Speaking to TalkSport, Sun journalist Neil Custis responded to Sterling's declaration. He initially praised the winger's ability.
"Raheem Sterling, for me, is a brilliant example of a player who has worked so hard at his trade to get to where he is."
However, he went on to claim "It is wrong to say if you are having a go at a certain player it is racist."
It is just stories about footballers. That's what it is. It’s not about colour or race or anything like that. It’s just stories about footballers. Look at the stories about Wayne Rooney over the years. Right? Hundreds, thousands of them about his lifestyle, his family, having a wee in an alleyway after a party or something like that.
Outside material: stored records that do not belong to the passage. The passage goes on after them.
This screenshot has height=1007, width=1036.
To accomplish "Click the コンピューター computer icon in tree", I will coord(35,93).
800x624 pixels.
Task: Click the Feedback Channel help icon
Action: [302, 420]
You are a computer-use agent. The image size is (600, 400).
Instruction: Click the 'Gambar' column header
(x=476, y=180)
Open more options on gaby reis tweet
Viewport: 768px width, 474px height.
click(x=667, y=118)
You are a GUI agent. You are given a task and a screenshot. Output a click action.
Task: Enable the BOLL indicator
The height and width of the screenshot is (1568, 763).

These are high-profile figures, footballers. Wayne Rooney has had thousands of stories written about him. David Beckham had thousands of stories written about him. It is about footballers. It’s about superstars. It’s about high-profile people.
The newspaper doesn’t look at it and say one’s black, one’s white, let’s consider how we’re going to do it. It’s just not like that.
Custis did not address Sterling's point about how the stories themselves are worded. There is ample evidence of how these stories are framed differently. Unfairly negative coverage can eventually embolden racist rhetoric.
Elsewhere, Sunday Times journalist Jonathan Northcroft took a different approach and pointed out how it is established, systematic offending by the media that manifests itself in the abuse Sterling has suffered in the past.
Huge respect to @sterling7 for confronting this head on. The coverage he points to is institutional racism in a nutshell and overt racism - eg abuse of black players at matches - is where that insidious path leads. Yes, papers and the wider media need to do a whole lot better. pic.twitter.com/R2KLgVGyP7
— Jonathan Northcroft (@JNorthcroft) December 9, 2018
Speaking on NBC, former Premier League player Robbie Earle also highlighted the language used in relation to Sterling.
"I've talked to lots of players back in England, current and ex-players, the majority of them black players and there is a feeling that Raheem Sterling gets racist connotations, racist criticism based that wouldn't be the same if he was a white player."